Art. 40.º Os instrumentos contratuais farão prova plena, em juízo e fora dele, nomeadamente para efeitos de identificação do prédio, e constituirão título bastante para as empresas agrícolas defenderem a sua posse erga omnes.
CAPÍTULO XI
Disposições finais e transitórias
Art. 41.º Todos os litígios emergentes dos contratos previstos no presente diploma são da competência do contencioso administrativo.Art. 42.º - 1 - As importâncias devidas pelos beneficiários da entrega de terras para exploração, quer ao abrigo do presente diploma, quer no domínio da legislação anterior, serão pagas directamente na direcção regional de agricultura da respectiva área ou na entidade em que o Ministro da Agricultura, Pescas e Alimentação delegar.

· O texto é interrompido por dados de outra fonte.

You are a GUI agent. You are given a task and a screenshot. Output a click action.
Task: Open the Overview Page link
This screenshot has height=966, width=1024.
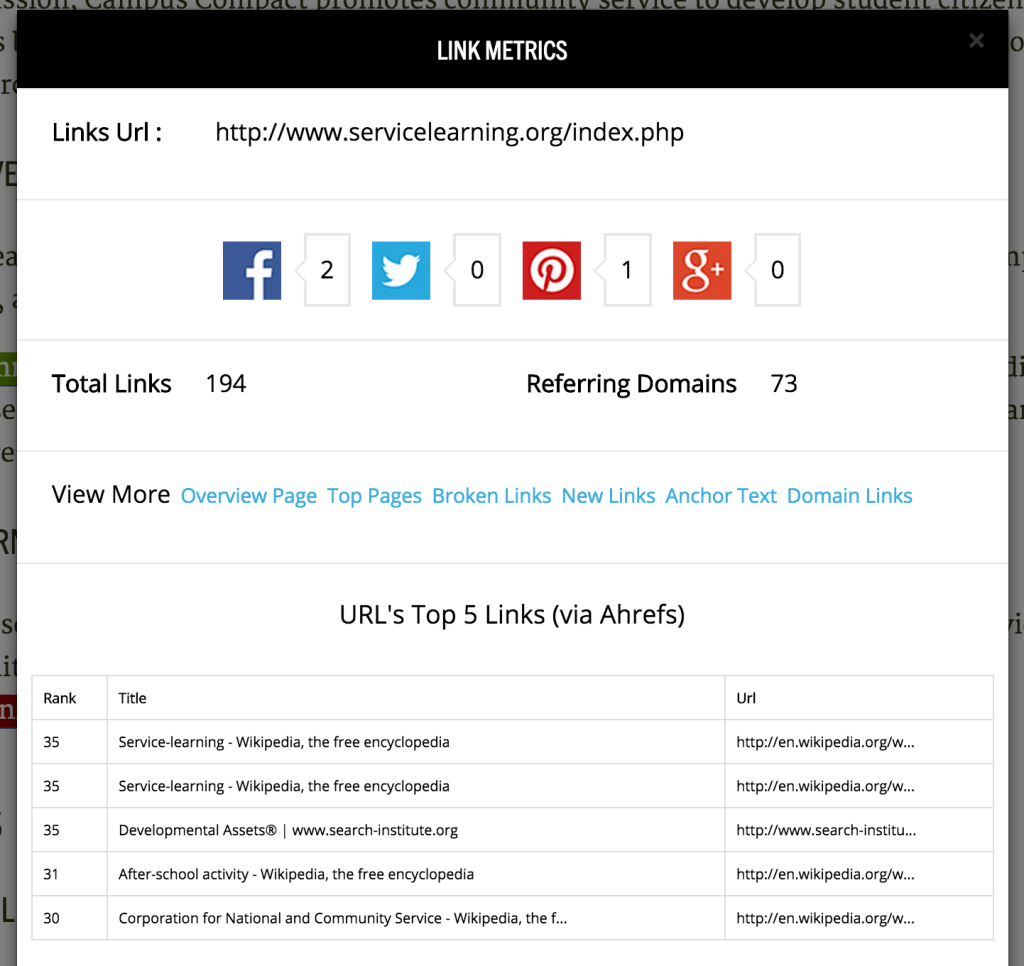tap(248, 495)
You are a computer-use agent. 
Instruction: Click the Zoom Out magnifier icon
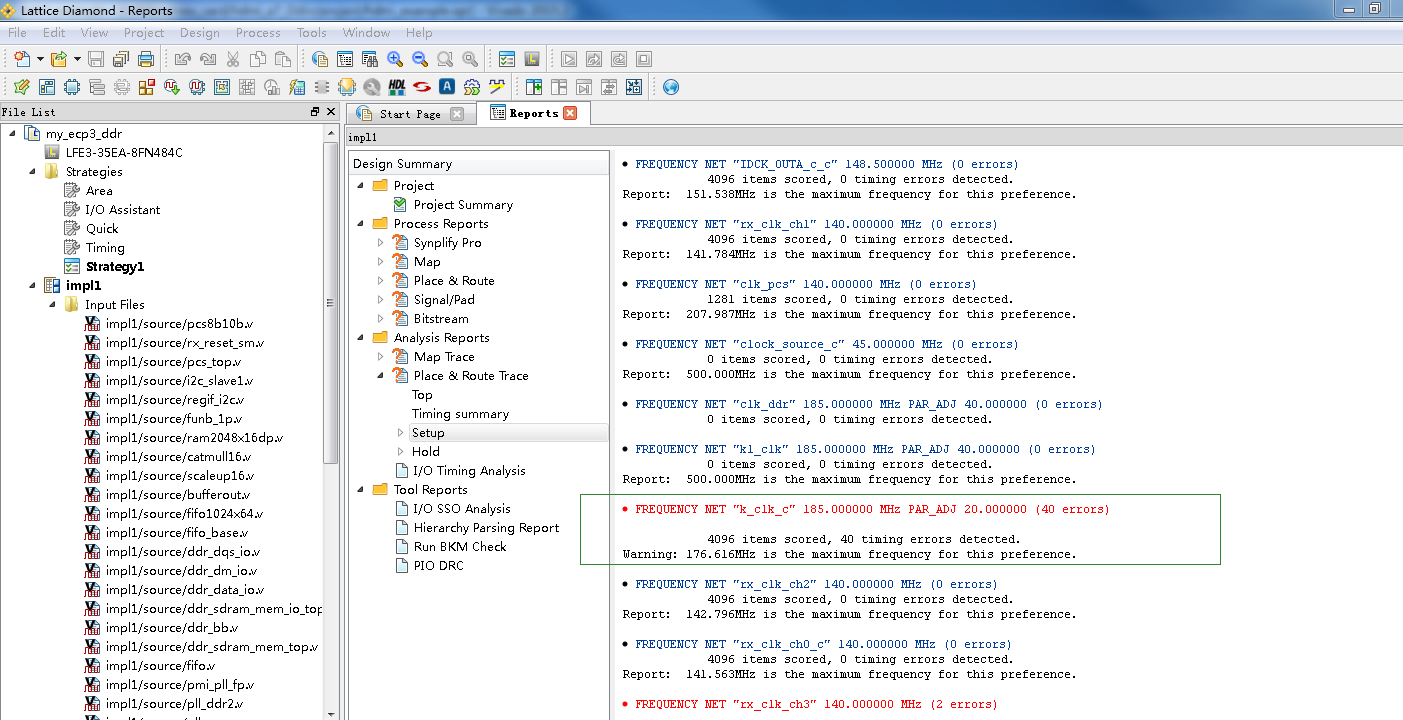[420, 59]
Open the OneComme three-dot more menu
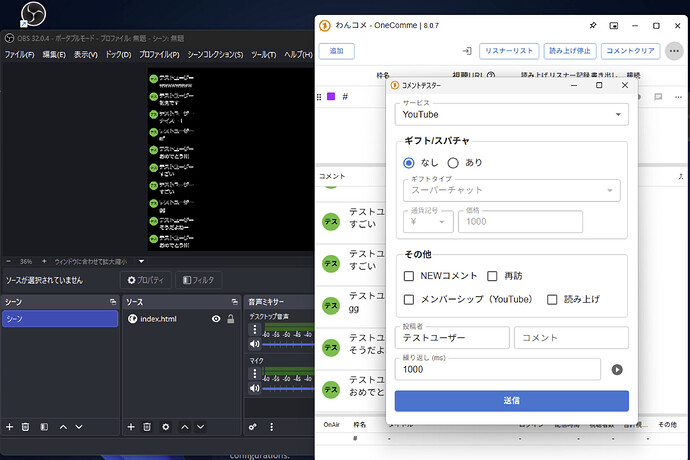 [x=675, y=50]
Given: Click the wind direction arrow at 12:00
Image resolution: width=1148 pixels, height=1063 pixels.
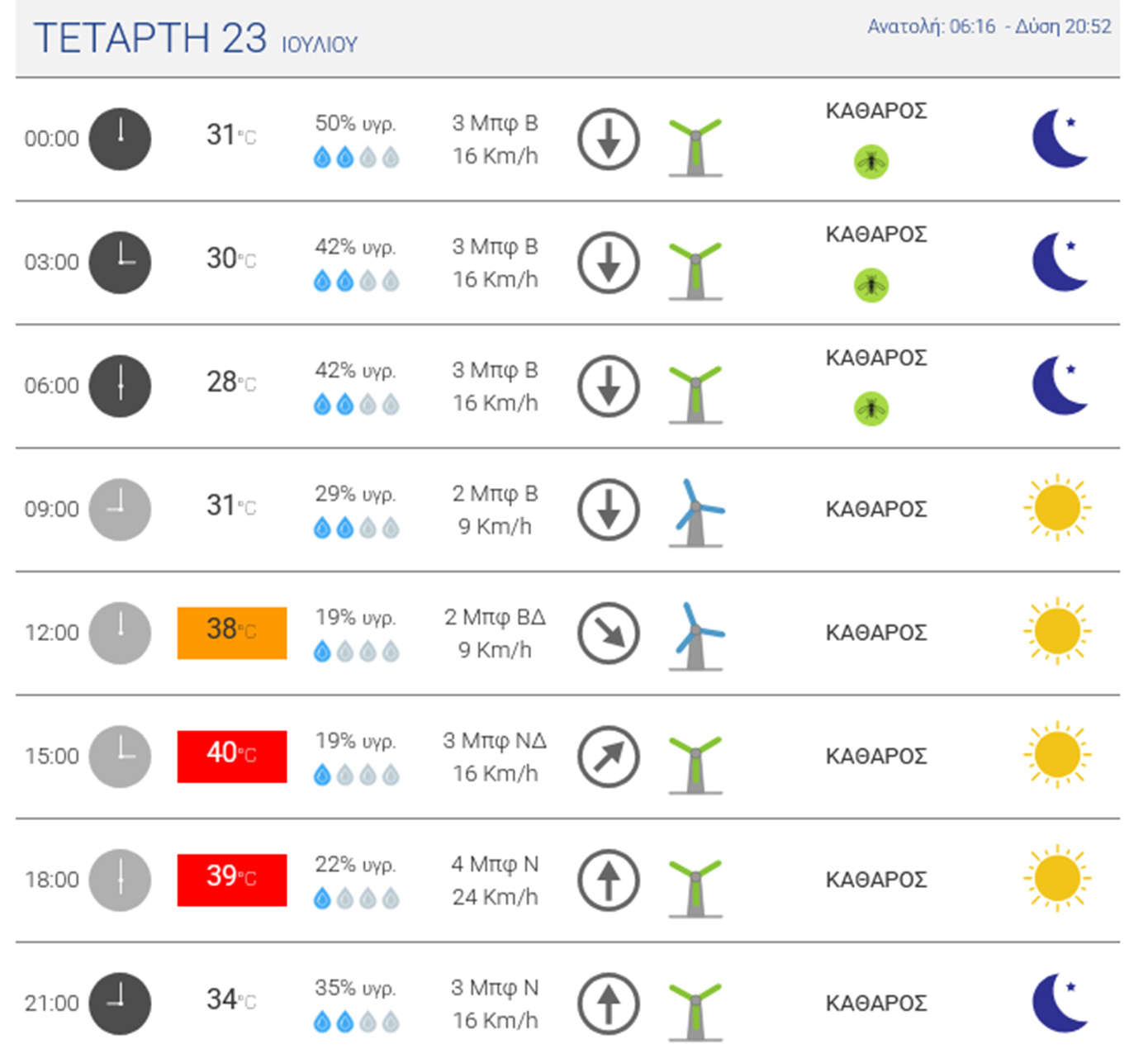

2 - Para a cobrança coerciva das importâncias devidas pelos beneficiários da entrega da terra para exploração são competentes os tribunais do contencioso das contribuições e impostos, seguindo-se o processo das execuções fiscais, sendo título bastante o documento comprovativo da dívida, emitido pela direcção regional de agricultura da respectiva área ou pela entidade em quem o Ministro da Agricultura, Pescas e Alimentação delegar.
3 - Do documento comprovativo da dívida a que se refere o número anterior deve constar a identificação do devedor, bem como a natureza e montante do débito.
Visto e aprovado em Conselho de Ministros de 29 de Dezembro de 1988. - Aníbal António Cavaco Silva - Álvaro Roque de Pinho Bissaia Barreto.
Promulgado em 9 de Fevereiro de 1989.
Publique-se.O Presidente da República, MÁRIO SOARES.
Referendado em 9 de Fevereiro de 1989.
O Primeiro-Ministro, Aníbal António Cavaco Silva.